Since Kant the relationship to the other has been decisive in moral philosophy. While not ignoring the significance of the other, the normativity of risk complicates this relationship. First is the fact that risks, according to Beck, emerge as hazardous side effects of modernization, often invisible. Practices with beneficial impact in the present, is followed by risks in the future. As demonstrated in the case of climate change, the weight of side effects caused by the individual is limited, becoming significant when added to the practices of larger populations, as expressed in the concept of accumulative harm (Feinberg, 1984).
Second, the face of the human or more-than-human other is not made visible in the concept of risk. It is not the actual and experienced harm that is expressed, but hazards and insecurities. The potential harm is more difficult to grasp, than the concrete harm caused by a personal encounter. This elusive aspect is inextricably connected to the fact that the deteriorating living conditions distinguished by increased risks, belong to an other being that may be geographically distant or living in the future. As Hans Jonas (1984) has discussed in his ethics of responsibility, these aspects condition a fundamental reconsideration of Western moral philosophy.

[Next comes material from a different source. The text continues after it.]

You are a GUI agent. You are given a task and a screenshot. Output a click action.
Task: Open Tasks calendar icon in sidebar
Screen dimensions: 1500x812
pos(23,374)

Risks as objectified negative images of utopia
The production of risks in processes of modernization presumes a normative horizon of lost security, by Beck conceptualized as negative images of utopias – “the spreading talk of ‘catastrophe’ is an objectified, pointed, radicalized expression that this development is not wanted.” (Beck, 2008). The constructive aspect of this situation is expressed in the questions of how do we wish to live, and what society do we want. They make visible the political dimensions of risks, including the distribution of the consecutive harms.